Très bone article, comme d'habitude ;).
Un ou deux points à préciser cependant, sur le pourquoi du comment :
- Mégaupload s'appretait à lancer Megabox (déjà dispo en béta pour les premiums), rien de plus qu'un GoogleMusique, seulement à la différence de Gmusique, Mégaupload avait signé des accord avec
certains gros artistes tels que Will.I.am ! ça a bien fait flipper Universal & co (qui d'ailleurs avait fait ban de youtube la vidéo "I love mega" par ces artistes, sans avoir le droit de le
faire vu que tout était en ordre), qui à décidé de réagir.

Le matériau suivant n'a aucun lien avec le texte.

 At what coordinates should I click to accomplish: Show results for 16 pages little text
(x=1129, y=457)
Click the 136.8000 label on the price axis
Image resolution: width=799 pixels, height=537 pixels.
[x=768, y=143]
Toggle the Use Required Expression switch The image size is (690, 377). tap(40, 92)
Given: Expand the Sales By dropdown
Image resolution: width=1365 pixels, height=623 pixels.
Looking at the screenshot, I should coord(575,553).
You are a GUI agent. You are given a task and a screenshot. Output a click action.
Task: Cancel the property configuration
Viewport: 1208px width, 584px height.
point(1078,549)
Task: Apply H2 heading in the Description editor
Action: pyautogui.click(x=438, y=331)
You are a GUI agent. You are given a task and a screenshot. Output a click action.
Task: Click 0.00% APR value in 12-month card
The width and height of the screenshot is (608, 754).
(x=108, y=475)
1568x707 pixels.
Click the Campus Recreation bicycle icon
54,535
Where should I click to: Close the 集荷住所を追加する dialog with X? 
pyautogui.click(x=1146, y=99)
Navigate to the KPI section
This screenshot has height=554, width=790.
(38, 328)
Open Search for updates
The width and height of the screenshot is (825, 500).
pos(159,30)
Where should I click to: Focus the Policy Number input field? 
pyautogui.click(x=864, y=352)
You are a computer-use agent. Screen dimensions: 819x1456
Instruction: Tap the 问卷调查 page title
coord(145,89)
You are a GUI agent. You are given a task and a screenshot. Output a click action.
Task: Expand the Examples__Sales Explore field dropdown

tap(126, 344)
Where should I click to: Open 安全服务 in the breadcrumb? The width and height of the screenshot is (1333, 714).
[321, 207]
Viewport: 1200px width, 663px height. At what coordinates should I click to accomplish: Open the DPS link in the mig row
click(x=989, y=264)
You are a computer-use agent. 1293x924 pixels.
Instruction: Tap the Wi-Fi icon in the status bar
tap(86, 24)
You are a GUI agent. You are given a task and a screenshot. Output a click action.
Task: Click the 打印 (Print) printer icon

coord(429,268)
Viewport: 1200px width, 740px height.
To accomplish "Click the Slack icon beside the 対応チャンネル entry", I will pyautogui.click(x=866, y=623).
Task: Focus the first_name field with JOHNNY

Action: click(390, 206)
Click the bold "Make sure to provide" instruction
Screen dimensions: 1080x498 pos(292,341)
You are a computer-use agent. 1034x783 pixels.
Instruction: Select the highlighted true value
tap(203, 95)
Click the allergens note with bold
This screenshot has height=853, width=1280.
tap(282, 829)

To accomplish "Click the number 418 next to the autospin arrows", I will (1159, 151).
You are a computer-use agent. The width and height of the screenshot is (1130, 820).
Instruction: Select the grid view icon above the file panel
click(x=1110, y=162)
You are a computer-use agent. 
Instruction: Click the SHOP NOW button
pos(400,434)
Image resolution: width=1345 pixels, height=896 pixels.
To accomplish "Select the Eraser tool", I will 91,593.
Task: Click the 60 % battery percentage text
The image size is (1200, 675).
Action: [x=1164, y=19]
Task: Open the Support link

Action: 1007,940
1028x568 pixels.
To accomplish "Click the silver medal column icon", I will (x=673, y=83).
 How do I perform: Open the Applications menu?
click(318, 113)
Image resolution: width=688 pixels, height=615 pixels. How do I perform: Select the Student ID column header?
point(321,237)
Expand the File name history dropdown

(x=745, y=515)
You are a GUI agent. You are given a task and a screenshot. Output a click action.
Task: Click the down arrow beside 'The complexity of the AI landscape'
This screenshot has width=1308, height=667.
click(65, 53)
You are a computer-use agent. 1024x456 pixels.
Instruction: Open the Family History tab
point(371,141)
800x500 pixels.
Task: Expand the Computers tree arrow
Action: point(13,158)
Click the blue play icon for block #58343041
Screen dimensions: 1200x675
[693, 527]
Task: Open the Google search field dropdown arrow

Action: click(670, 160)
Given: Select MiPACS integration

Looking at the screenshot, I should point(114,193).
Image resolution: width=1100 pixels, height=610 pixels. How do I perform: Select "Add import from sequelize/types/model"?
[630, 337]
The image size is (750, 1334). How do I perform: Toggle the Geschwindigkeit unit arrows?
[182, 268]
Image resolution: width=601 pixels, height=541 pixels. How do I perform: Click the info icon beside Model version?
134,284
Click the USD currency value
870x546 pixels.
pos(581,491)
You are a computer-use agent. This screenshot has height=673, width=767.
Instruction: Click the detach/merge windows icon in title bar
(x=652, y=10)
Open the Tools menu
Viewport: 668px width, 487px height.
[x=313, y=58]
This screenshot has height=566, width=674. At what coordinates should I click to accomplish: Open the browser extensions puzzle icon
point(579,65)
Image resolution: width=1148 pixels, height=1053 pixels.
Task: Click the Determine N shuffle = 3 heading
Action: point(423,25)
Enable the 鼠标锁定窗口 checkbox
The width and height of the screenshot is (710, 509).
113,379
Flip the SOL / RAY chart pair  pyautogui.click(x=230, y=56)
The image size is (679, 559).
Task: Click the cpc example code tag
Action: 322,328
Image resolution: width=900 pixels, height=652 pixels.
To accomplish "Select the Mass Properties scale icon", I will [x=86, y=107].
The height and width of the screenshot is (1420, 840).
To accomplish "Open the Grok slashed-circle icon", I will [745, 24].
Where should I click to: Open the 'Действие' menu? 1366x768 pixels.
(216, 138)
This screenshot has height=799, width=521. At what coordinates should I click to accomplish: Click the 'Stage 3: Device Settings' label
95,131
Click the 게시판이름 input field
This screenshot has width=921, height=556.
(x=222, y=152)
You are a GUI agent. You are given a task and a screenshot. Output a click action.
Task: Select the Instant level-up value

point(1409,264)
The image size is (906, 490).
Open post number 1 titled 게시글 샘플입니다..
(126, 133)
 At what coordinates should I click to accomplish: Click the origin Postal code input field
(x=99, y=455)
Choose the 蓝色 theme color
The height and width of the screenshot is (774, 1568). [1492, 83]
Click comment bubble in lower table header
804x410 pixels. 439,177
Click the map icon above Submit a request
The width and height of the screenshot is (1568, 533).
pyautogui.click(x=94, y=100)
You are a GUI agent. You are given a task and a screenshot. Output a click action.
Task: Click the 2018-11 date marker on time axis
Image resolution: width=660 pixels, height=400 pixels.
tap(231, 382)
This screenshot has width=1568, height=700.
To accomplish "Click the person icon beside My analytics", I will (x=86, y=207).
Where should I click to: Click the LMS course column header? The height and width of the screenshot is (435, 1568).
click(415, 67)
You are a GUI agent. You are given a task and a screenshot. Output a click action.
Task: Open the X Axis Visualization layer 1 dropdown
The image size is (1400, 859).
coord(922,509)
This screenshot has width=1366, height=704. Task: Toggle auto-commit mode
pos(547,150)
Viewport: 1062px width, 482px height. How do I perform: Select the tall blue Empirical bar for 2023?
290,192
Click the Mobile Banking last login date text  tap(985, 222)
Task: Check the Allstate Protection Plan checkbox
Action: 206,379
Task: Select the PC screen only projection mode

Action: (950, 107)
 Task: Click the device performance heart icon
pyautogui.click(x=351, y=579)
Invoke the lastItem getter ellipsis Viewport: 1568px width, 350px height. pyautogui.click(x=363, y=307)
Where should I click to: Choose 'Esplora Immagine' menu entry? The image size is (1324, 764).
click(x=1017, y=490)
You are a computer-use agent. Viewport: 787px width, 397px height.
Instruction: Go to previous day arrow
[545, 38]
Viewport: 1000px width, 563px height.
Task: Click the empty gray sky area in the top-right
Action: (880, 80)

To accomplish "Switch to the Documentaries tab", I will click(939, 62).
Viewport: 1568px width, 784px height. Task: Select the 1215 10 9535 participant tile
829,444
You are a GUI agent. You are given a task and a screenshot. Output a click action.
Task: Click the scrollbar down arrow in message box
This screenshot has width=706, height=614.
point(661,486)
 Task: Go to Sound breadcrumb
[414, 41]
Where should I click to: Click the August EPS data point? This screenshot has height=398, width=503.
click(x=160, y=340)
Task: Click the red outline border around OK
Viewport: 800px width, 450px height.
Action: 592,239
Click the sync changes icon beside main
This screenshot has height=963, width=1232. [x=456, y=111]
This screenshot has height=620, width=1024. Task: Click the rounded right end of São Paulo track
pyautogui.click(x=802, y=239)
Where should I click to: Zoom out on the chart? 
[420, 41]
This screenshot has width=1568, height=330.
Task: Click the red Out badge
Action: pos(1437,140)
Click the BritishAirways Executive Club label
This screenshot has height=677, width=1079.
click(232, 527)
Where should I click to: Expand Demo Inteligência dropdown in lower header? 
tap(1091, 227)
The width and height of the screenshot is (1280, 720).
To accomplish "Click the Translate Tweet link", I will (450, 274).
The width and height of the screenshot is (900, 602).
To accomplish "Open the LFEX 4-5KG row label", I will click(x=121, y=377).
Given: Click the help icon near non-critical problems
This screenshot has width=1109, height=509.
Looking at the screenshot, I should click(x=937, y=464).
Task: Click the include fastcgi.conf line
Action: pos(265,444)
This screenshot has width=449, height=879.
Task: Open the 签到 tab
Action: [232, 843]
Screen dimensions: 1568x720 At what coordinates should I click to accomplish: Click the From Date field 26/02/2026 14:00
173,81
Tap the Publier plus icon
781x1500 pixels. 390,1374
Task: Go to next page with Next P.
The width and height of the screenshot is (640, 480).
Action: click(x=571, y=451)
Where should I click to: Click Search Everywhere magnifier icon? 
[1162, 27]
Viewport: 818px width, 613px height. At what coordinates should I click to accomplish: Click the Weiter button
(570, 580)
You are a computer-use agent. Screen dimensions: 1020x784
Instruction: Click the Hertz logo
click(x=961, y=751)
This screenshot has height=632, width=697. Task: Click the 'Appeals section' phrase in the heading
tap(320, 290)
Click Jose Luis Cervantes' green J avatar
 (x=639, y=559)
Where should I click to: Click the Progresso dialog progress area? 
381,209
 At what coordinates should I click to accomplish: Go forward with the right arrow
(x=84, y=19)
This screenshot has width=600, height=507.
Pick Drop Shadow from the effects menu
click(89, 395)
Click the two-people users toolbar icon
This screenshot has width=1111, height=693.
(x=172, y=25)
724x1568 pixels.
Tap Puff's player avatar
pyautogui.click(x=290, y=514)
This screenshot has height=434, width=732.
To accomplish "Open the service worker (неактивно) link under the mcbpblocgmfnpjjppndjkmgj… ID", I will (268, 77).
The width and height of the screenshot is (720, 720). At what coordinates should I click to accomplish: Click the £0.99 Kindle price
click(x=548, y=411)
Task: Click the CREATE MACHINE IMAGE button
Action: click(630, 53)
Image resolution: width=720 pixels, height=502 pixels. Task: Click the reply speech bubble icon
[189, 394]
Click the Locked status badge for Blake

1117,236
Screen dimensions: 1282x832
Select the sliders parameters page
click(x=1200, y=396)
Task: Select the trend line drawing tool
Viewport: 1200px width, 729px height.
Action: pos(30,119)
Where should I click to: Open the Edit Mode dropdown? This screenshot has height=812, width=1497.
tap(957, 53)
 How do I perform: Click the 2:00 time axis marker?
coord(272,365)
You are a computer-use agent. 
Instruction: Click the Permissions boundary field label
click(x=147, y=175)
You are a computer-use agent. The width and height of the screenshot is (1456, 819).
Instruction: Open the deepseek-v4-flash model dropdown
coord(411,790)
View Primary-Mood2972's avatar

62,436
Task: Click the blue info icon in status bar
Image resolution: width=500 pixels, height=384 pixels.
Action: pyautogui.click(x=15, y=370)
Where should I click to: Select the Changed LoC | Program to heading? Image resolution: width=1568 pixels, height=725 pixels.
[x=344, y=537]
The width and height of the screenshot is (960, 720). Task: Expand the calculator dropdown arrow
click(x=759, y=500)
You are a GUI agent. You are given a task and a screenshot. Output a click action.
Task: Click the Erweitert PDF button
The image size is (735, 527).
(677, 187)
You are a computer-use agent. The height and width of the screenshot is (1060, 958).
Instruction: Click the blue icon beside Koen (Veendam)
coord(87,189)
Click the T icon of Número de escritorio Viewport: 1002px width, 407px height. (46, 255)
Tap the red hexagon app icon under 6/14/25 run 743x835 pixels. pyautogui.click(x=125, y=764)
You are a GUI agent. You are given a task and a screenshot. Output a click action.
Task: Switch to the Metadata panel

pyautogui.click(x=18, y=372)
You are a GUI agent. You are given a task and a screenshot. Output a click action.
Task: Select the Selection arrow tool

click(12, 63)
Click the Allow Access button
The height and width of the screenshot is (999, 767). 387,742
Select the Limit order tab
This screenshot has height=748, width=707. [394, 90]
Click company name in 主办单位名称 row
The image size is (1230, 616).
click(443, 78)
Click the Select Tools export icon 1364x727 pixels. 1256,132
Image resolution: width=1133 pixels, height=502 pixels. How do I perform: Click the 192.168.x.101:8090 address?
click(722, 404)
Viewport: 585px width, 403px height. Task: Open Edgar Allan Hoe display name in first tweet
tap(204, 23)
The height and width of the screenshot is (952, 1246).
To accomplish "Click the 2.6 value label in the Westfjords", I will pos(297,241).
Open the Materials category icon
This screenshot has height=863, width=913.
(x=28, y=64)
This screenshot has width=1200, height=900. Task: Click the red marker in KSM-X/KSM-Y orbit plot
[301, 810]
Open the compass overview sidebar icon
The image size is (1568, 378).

- Mégaupload respectait à la lettre le DMCA ricain, bien qu'il n'y était pas obligé, seulement des histoires d'argent sale réel on permit de donner une excuse au FBI. Sans ça, ils n'auraient jamais
osé le faire sauter (dans le fond, c'était exactement le même mode de fonctionnement que youtube, et les majors étaient libres de faire péter toute vidéo copyrighté, bon y'avais l'argent sale et
l'histoire de rewards aussi).

PS: pas le temps de checker les fautes, j'ai des pates sur le feu, donc vous allez saigner des yeux gniark.